STORED DATA →

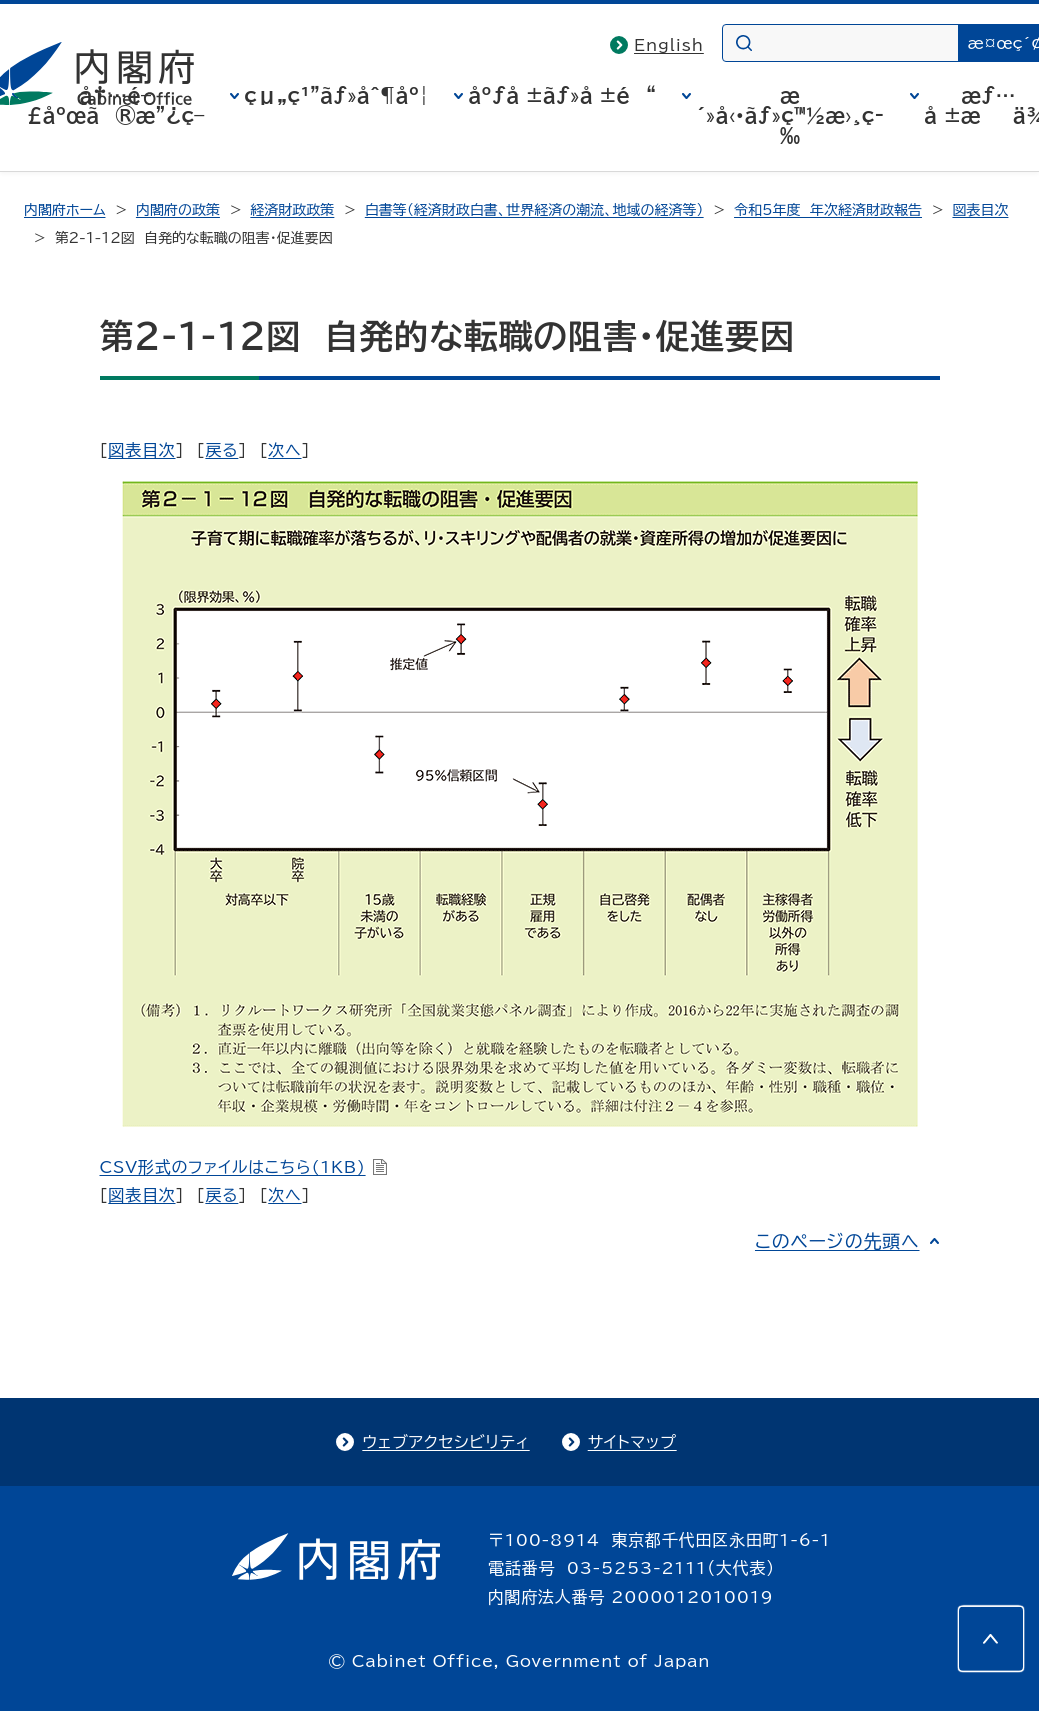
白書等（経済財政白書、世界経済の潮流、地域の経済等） (534, 210)
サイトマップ (632, 1442)
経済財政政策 (292, 210)
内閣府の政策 (178, 210)
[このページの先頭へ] (991, 1639)
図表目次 (980, 210)
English (669, 45)
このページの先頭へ (837, 1241)
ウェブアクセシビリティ (445, 1442)
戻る (221, 450)
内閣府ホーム (64, 210)
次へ (284, 450)
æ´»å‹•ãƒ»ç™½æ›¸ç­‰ (790, 115)
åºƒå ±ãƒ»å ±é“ (562, 95)
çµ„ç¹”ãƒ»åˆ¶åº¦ (336, 95)
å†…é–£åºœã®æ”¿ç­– (115, 105)
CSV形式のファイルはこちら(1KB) (244, 1167)
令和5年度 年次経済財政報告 (828, 210)
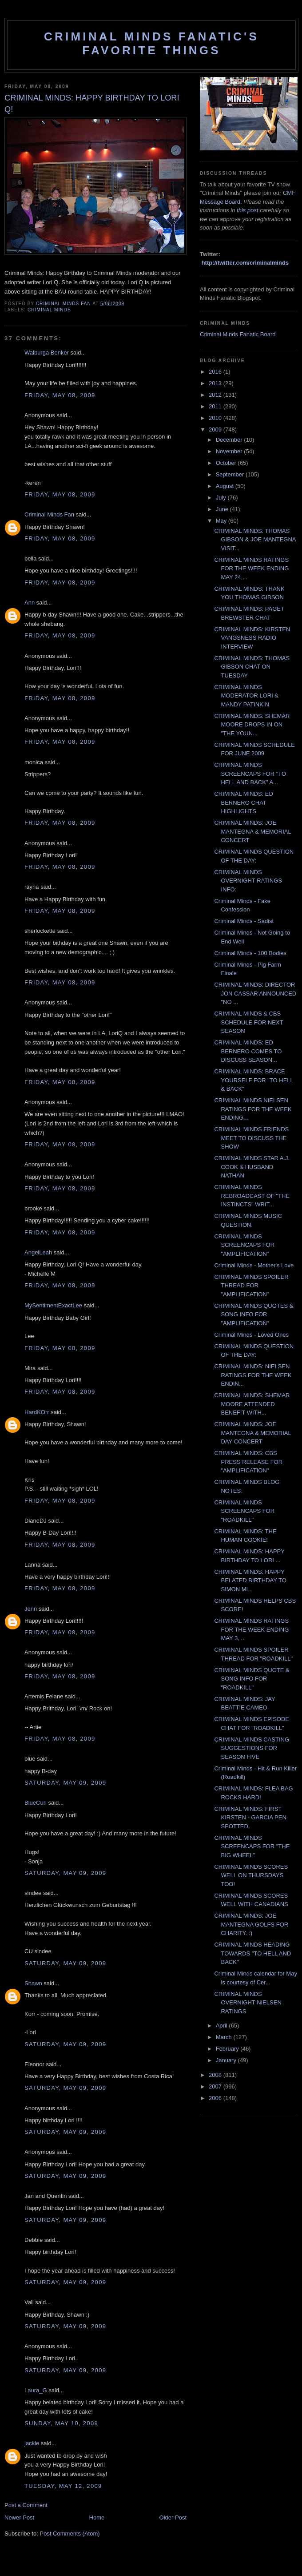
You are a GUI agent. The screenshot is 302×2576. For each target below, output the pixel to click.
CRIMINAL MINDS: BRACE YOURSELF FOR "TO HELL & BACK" (253, 1080)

PROBLEM TO SOLVE →
Update the rows above by replacing "このページの先頭へ" with "ページトップへ" wherever it occurs, keeping every other line unchanged. Omit the picture lines from your output.

THE ANSWER →
白書等（経済財政白書、世界経済の潮流、地域の経済等） (534, 210)
サイトマップ (632, 1442)
経済財政政策 (292, 210)
内閣府の政策 (178, 210)
[ページトップへ] (991, 1639)
図表目次 (980, 210)
English (669, 45)
ページトップへ (837, 1241)
ウェブアクセシビリティ (445, 1442)
戻る (221, 450)
内閣府ホーム (64, 210)
次へ (284, 450)
æ´»å‹•ãƒ»ç™½æ›¸ç­‰ (790, 115)
åºƒå ±ãƒ»å ±é“ (562, 95)
çµ„ç¹”ãƒ»åˆ¶åº¦ (336, 95)
å†…é–£åºœã®æ”¿ç­– (115, 105)
CSV形式のファイルはこちら(1KB) (244, 1167)
令和5年度 年次経済財政報告 (828, 210)
You are a GUI agent. The screenshot is 302×2576. For each target below, output the pixel to click.
CRIMINAL MINDS: BRACE YOURSELF FOR "TO HELL & BACK" (253, 1080)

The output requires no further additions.